### Provided passage
# # # # # # #
Zoom Cares also incorporated participatory grant practices including engaging expert advisory boards of community members close to the issues the company wanted to address. “We had groups of folks all over the world, who looked like and lived the experiences of the community we wanted to serve, who were paid advisory council members who were facilitated by a third party — not ourselves — to come together and make recommendations of who would receive [grants]. They would create the boundaries, the guidelines, and the standards of our funding. And then they recommended the grantee organizations that were funded,” Shirkhoda said.
Most important: Zoom did not have a seat at that decision-making table. “The number one way you can shift and defer power is by having other people make those decisions,” she said.
# # # # # # #
### Requirements
Could you carry on the passage about Zoom Cares' participatory grantmaking from its final sentence?

### Data shown
# # # # # # #
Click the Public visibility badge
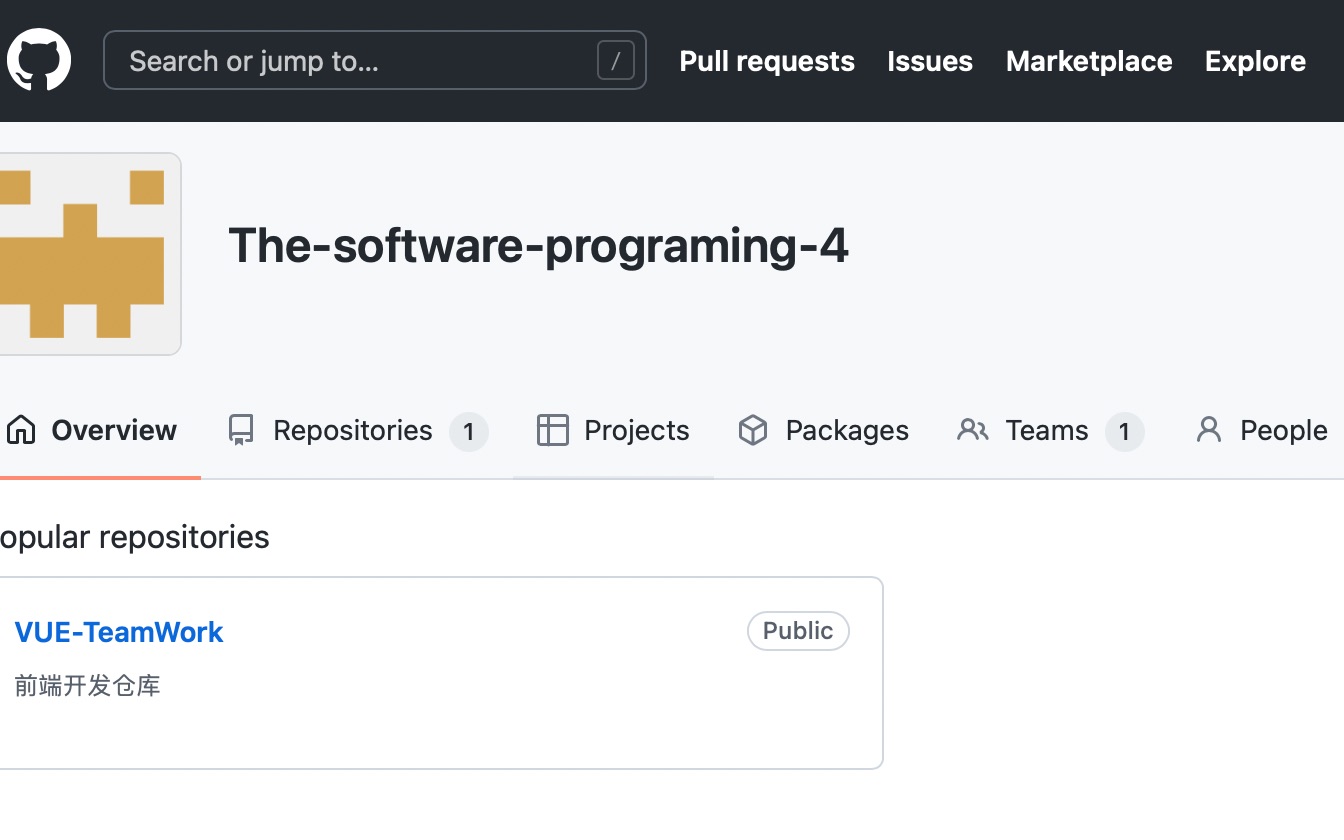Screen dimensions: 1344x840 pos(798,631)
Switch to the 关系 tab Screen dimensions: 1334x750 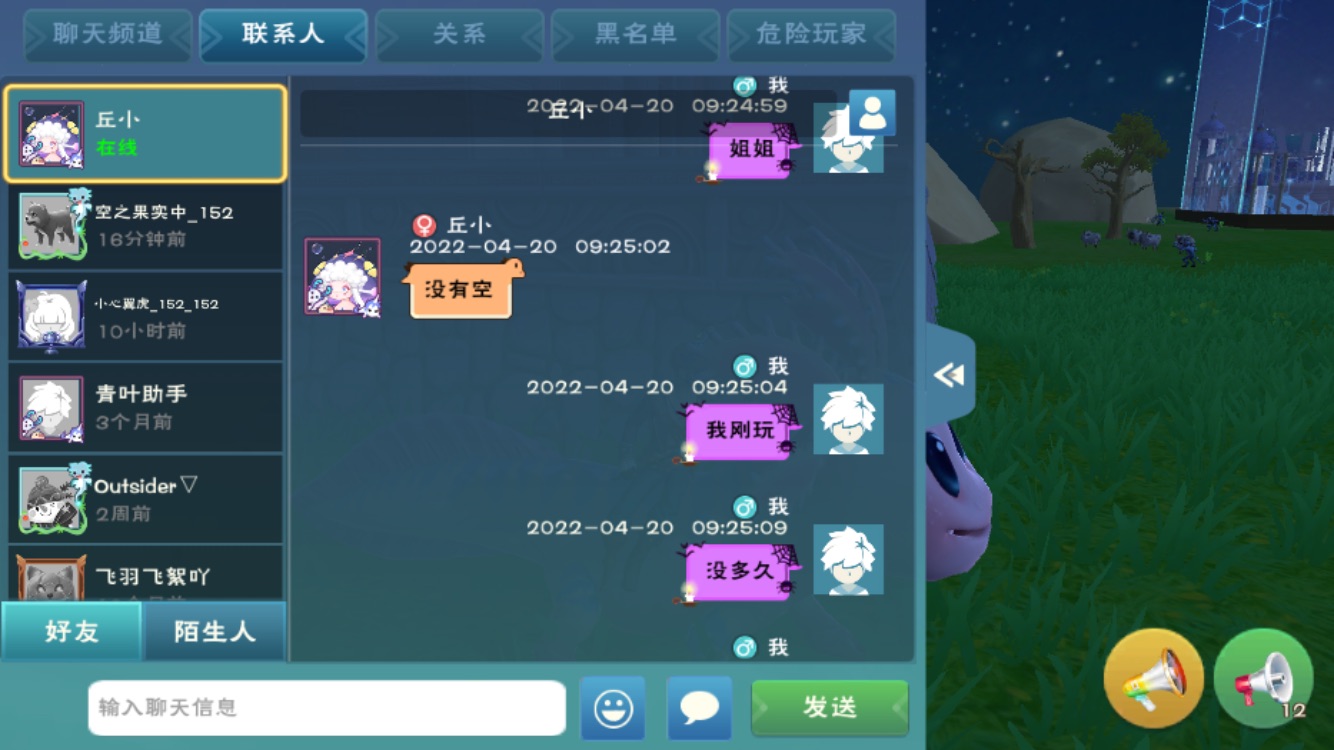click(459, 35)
# # # # # # #
### Result for this task
For some climate organizations, it was the first time they had trusted and accepted funding from a corporate entity. “If they were seeing really hypocritical greenwashing [and] they were not values aligned, they could tell that the grant was to help make the company look better — they weren’t really down with that, which I highly respect,” Shirkhoda said. “Deferring and rejecting a grant is a really difficult thing to do as an organization.”
Building relationships with community groups requires honest conversations and vulnerability, she said. “The amount of intentionality it takes to build [trust] and do that power shifting work is a lot.”
By building deeper relationships with organizations and valuing their input, Zoom Cares has funded projects it might not have considered, she said.